■ **Exercise requirements**: The output is the line containing "Click the Integration Content cube icon" plus every later line down to the end of the listing below, copied exactly. No pictures belong in it.

■ **Data in this exercise**:

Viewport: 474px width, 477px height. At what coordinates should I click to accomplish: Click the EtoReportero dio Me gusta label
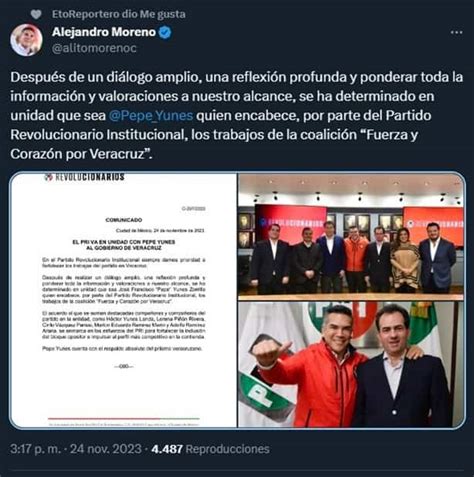pos(119,14)
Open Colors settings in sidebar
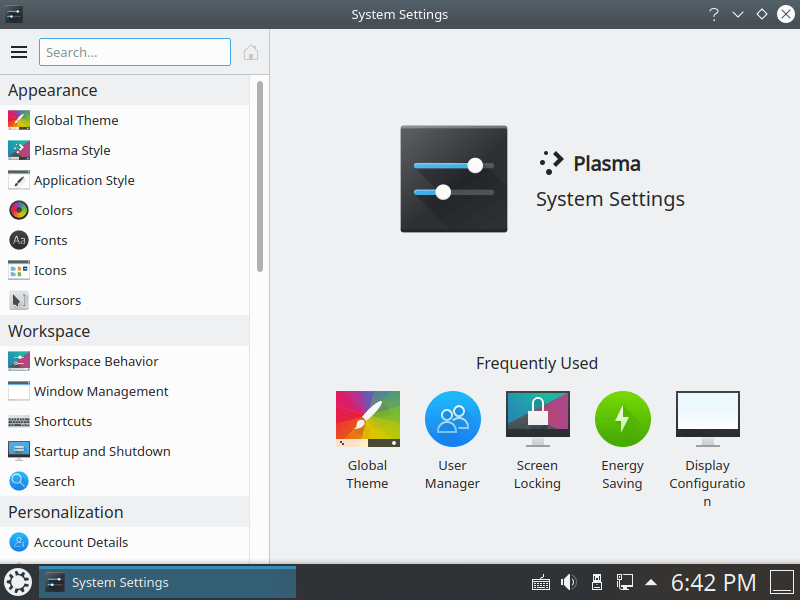Viewport: 800px width, 600px height. (x=53, y=210)
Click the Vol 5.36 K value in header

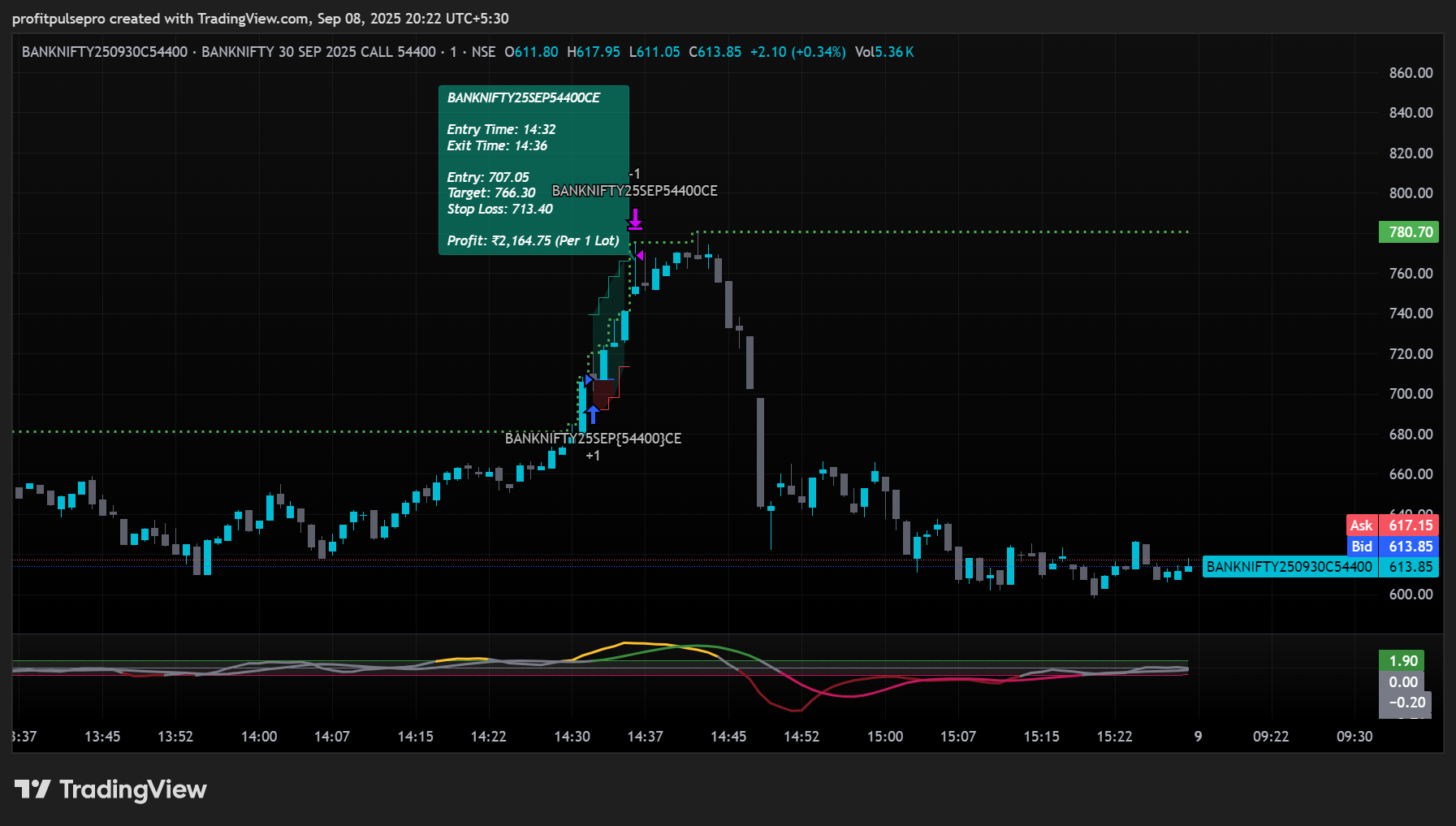(884, 52)
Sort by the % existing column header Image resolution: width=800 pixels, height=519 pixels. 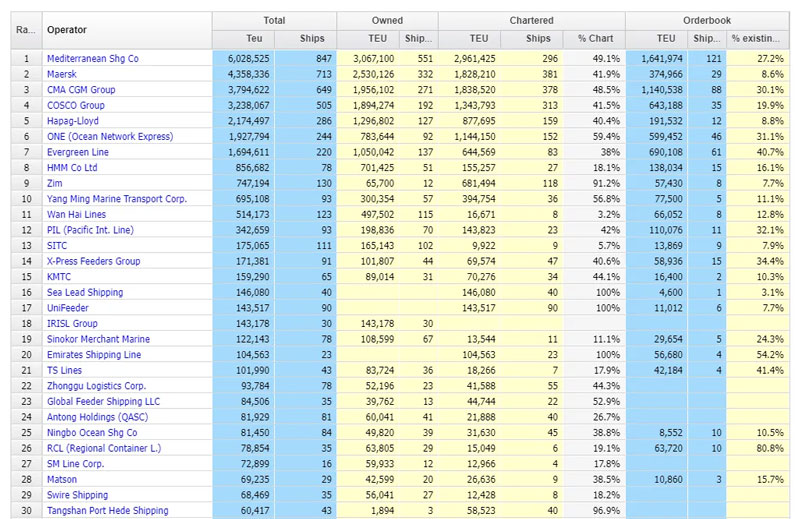(759, 39)
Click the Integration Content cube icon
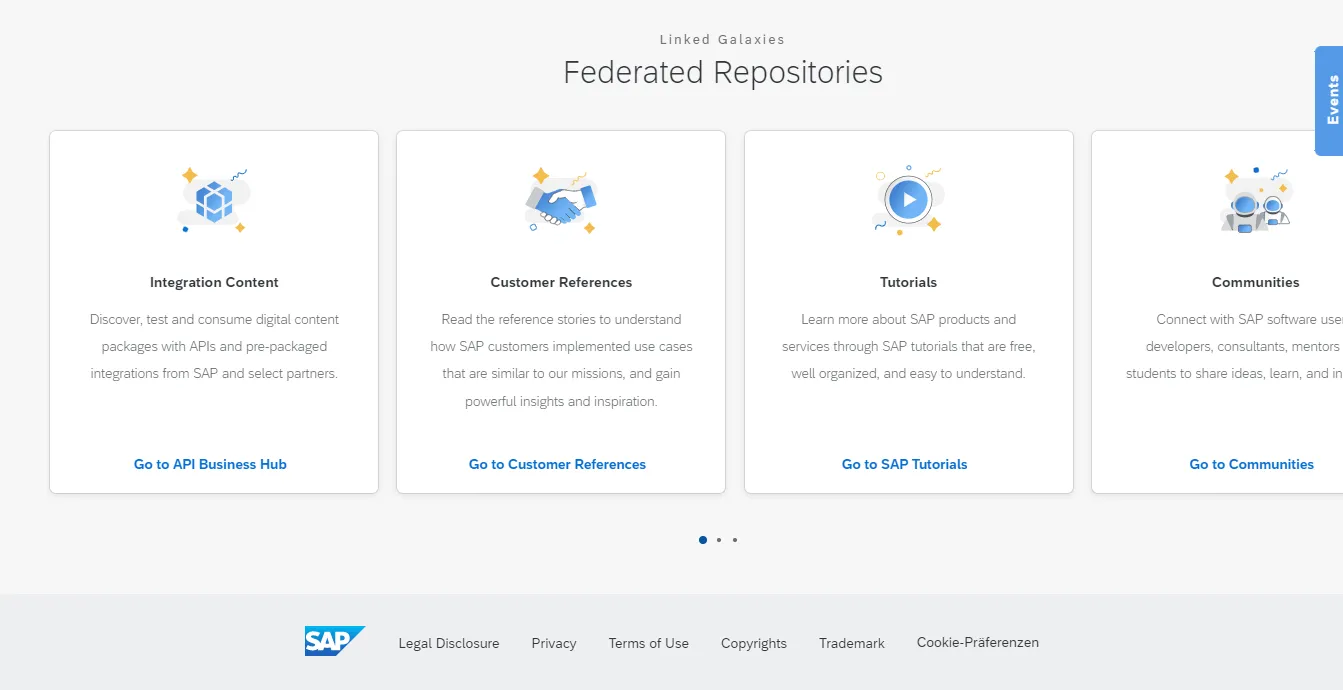Screen dimensions: 1343x690 (x=213, y=201)
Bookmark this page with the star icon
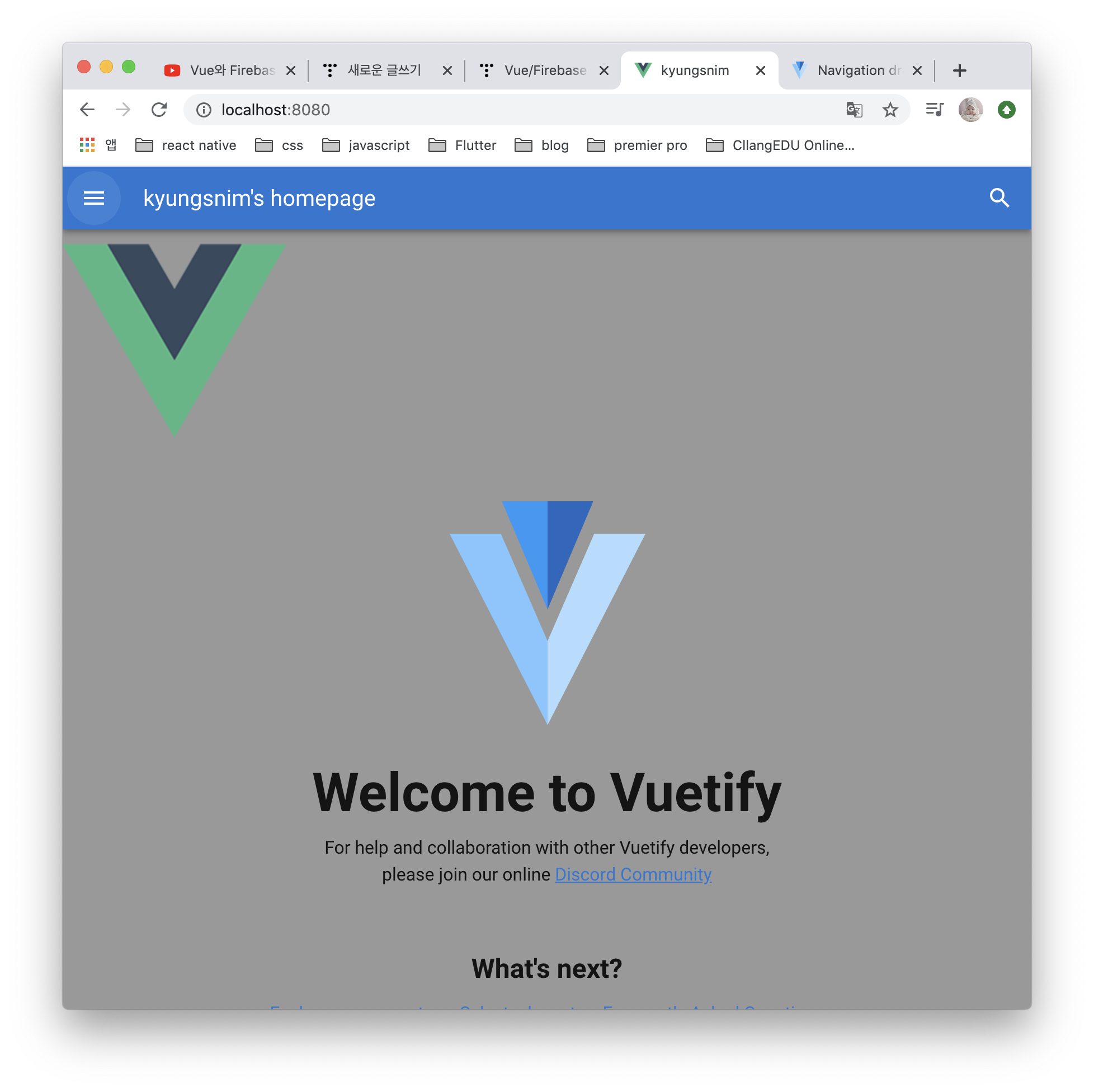Screen dimensions: 1094x1092 point(890,110)
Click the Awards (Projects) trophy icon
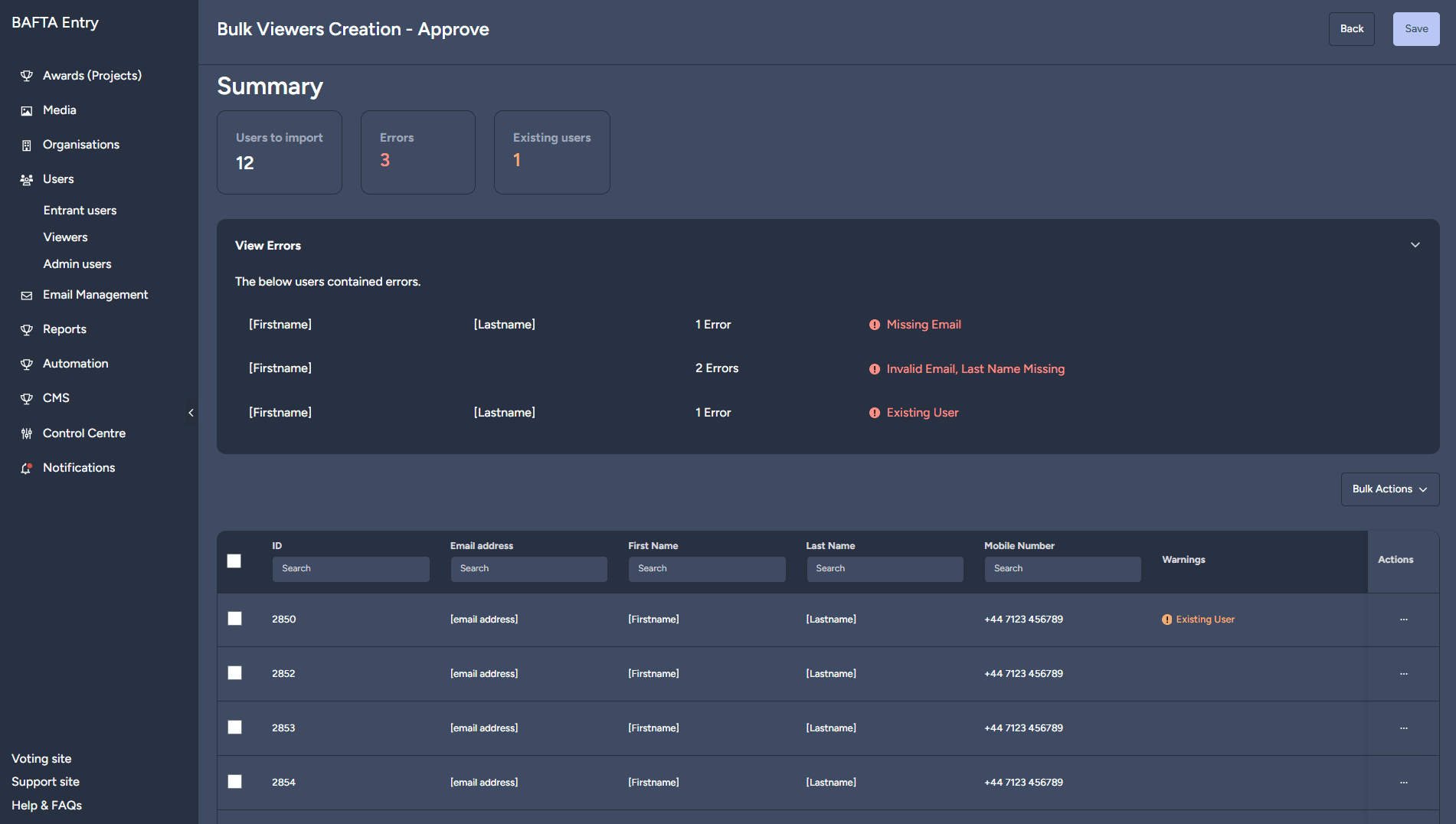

■ **Task output**:
Click the Integration Content cube icon
Screen dimensions: 1343x690 (x=213, y=201)
Bookmark this page with the star icon
Screen dimensions: 1094x1092 point(890,110)
Click the Awards (Projects) trophy icon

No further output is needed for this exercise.